Thread: Incremental Backup Script
Hello, as far as I have understood, the WAL backup that you control via "archive_command" is the PostgreSQL equivalent to what otherdatabases let you do with an incremental backup. That is, if you don't forget to include the current WAL block. I have found a script to determine the current WAL on the admin mailing list. Based on this script, I intend to write two scripts that do the following (unless something like this already exists). basebackup -> basebackup.<bbd>.bz2 incrementalbackup -> incrementalbackup.<bbd>.<ibc>.<ibd>.bz2 (incremental backup relative to the last incremental backup) restore (a file produced by the above commands) -> restore database (either base, or base + 1..n incremental backups) <bbd>: base backup date (e.g. 2005-12-25-14-00) <ibc>: incremental backup counter (1..n) <ibd>: incremental backup date The central idea is that base backups are guaranteed to include all information up to <bbd> and incremental backups all dataup to <ibd>. I hope that this makes it easier for administrators. archive_command: copy the files to a local backup directory (LWB = local wal backup) basebackup: 1) tar the data directory 2) add any WALs that are produced while the backup is running. 3) delete all WAL that are included in the tar 4) I still wonder how <bbd> must be chosen (that of pg_start_backup?) incremental backup: 1) add all WAL that are currently in the LWB to the tar 2) add the current WAL to the tar 3) verify that all WALs prior to the current WAL are included (i.e. that no WAL is currently being copied to the LWB) 4) delete all WAL that are included in the tar restore: 1) if it's a base backup, just restore that 2) if it's an incremental backup, check that the corresponding base backup and all incremental backups with lower <ibc> areavailable.
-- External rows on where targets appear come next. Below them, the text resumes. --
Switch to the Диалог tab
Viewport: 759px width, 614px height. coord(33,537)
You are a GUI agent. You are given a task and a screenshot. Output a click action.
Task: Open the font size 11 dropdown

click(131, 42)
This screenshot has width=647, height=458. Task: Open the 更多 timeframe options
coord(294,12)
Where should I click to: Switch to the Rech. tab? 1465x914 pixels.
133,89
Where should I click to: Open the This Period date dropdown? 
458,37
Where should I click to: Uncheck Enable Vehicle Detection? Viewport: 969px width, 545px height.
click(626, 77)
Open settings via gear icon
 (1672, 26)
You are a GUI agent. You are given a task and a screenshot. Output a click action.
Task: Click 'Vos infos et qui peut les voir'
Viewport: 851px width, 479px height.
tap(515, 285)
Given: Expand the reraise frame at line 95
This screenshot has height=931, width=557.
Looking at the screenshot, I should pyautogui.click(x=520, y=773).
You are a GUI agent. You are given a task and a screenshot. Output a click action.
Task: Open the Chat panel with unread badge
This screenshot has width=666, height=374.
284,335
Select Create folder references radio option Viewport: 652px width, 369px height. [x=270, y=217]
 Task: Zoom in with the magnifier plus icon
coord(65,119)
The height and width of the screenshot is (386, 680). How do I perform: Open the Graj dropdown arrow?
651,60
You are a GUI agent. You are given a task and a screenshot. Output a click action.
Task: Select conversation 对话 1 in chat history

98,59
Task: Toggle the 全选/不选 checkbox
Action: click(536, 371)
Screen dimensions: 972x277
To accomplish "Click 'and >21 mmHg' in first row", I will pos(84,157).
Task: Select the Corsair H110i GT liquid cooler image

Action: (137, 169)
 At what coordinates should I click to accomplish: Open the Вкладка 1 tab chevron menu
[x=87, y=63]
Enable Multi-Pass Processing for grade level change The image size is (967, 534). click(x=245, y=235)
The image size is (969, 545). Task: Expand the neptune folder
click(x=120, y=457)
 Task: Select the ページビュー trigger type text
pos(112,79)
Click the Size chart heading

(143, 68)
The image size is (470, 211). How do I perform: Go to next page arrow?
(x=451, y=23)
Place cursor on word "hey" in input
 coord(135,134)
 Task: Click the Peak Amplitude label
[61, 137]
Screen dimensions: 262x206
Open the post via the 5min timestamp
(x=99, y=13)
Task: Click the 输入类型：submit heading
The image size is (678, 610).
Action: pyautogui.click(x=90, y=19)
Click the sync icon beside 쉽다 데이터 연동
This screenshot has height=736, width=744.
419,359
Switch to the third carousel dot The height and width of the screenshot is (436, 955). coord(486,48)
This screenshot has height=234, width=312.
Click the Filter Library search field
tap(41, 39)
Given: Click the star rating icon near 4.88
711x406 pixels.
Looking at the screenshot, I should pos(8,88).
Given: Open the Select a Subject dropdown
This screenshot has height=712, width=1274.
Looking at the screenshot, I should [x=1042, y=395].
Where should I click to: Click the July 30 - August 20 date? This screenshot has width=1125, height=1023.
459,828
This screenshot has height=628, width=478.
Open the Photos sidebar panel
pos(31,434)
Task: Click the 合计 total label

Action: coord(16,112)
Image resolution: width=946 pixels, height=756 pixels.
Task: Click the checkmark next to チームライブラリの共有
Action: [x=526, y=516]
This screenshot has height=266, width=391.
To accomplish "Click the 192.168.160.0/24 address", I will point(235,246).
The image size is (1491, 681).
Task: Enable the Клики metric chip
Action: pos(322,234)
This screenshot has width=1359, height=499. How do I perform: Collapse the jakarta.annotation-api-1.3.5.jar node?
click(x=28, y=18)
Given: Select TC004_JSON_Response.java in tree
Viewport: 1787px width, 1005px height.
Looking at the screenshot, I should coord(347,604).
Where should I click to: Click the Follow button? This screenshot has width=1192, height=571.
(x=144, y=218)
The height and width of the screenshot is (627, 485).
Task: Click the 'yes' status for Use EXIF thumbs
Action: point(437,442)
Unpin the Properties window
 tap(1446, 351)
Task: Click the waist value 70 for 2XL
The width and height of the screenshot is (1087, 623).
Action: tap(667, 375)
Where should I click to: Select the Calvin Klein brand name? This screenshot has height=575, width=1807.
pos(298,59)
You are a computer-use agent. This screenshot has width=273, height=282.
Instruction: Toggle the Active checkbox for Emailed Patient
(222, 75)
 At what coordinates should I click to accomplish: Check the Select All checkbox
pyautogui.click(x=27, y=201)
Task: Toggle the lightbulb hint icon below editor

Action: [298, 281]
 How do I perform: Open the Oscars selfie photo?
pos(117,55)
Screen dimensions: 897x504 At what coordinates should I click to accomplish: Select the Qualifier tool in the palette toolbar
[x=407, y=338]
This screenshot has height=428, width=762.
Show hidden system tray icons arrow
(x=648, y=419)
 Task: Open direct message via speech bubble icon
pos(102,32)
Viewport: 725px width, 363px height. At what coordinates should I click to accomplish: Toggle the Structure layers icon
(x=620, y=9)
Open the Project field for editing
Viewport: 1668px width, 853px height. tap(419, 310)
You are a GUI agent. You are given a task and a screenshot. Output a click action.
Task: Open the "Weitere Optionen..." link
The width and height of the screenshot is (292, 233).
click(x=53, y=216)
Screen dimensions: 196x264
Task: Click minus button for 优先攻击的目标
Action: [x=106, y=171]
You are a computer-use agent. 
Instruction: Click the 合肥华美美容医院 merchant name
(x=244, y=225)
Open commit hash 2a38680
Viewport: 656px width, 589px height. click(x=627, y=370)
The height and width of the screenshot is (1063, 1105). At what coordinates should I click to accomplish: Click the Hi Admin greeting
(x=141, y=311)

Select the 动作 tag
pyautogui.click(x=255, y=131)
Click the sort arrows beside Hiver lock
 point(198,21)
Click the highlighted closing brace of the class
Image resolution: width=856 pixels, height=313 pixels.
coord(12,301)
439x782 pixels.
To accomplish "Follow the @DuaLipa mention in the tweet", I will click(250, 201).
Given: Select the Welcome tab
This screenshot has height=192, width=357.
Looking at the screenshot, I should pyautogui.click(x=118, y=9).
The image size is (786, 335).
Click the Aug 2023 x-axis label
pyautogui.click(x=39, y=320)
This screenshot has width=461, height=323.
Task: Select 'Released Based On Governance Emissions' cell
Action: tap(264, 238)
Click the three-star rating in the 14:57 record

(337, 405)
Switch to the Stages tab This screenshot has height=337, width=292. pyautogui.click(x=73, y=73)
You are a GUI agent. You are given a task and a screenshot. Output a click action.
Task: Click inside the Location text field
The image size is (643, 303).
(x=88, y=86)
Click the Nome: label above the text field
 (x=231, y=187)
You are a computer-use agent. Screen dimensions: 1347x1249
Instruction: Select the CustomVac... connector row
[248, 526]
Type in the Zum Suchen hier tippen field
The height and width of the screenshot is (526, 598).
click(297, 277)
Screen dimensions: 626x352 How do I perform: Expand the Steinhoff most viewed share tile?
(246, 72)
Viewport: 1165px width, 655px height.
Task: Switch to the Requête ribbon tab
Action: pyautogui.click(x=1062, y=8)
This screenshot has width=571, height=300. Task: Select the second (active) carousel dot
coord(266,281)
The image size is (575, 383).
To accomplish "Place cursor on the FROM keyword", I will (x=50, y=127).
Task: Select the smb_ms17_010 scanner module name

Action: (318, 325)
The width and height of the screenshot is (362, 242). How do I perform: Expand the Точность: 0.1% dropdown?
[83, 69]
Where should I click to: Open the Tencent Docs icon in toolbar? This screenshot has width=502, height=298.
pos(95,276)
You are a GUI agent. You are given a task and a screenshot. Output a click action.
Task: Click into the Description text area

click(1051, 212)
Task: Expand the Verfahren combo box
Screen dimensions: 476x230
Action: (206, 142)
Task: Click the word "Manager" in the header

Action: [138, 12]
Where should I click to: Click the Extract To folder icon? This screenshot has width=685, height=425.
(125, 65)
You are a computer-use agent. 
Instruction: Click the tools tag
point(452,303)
Then restore the base backup and all incremental backups up to the one specified Also, I was wondering whether it is always safe to copy the current WAL file, i.e. may the current WAL file be invalid inany circumstance? Is this a sensible idea? Regards, Gregor
""Gregor Zeitlinger"" <gregor.zeitlinger@torexretail.de> wrote > > Also, I was wondering whether it is always safe to copy the current WAL > file, i.e. may the current WAL file be invalid in any circumstance? > If you mean "current WAL file" is the xlog segment in use, then it is dangerous. We only backup the xlog segments that have been fully used up. Regards, Qingqing
On Sun, 2005-12-25 at 14:02 +0100, Gregor Zeitlinger wrote: > as far as I have understood, the WAL backup that you control via > "archive_command" is the PostgreSQL equivalent to what other databases > let you do with an incremental backup No it is not an incremental backup of changed data blocks, it is a transactional log archival. So, other parts of your thinking are slightly off - but not by much. The only way to do a partial recovery is to follow the PITR notes. Best Regards, Simon Riggs
On 12/26/05 11:04, Qingqing Zhou wrote: > ""Gregor Zeitlinger"" <gregor.zeitlinger@torexretail.de> wrote > >>Also, I was wondering whether it is always safe to copy the current WAL >>file, i.e. may the current WAL file be invalid in any circumstance? >> > > If you mean "current WAL file" is the xlog segment in use, then it is > dangerous. We only backup the xlog segments that have been fully used up. As per docs, if the databases are rarely updated it could take a long time for the WAL segment to "roll over". We need to backup the current segment to guarantee we have the latest trasactions archived at time of failure. http://www.postgresql.org/docs/8.1/interactive/backup-online.html "If you are concerned about being able to recover right up to the current instant, you may want to take additional steps to ensure that the current, partially-filled WAL segment is also copied someplace. This is particularly important if your server generates only little WAL traffic (or has slack periods where it does so), since it could take a long time before a WAL segment file is completely filled and ready to archive. One possible way to handle this is to set up a cron job that periodically (once a minute, perhaps) identifies the current WAL segment file and saves it someplace safe." Gregor: can you explain how to identify the current file? I had implemented a backup and restore script for PITR but stumbled at this point. The page above does not specify how this is to be done. I appreciate the addition of PITR - it's better than nothing (nothing being full dumps) in some respects. Ideally, we need to be able to dump deltas for a single database. In practice, restoration using the PITR method is awkward. I guess you would tarball the current data files, do a full restore, do a full dump of the database you are interested in, ditch the restored data files and replace them with the ones you tarballed, then do a database load from the full dump. The only way to avoid having the other databases on the server offline is to restore to a second postgresql instance. Not complaining, just saying :-) > Regards, > Qingqing Zach.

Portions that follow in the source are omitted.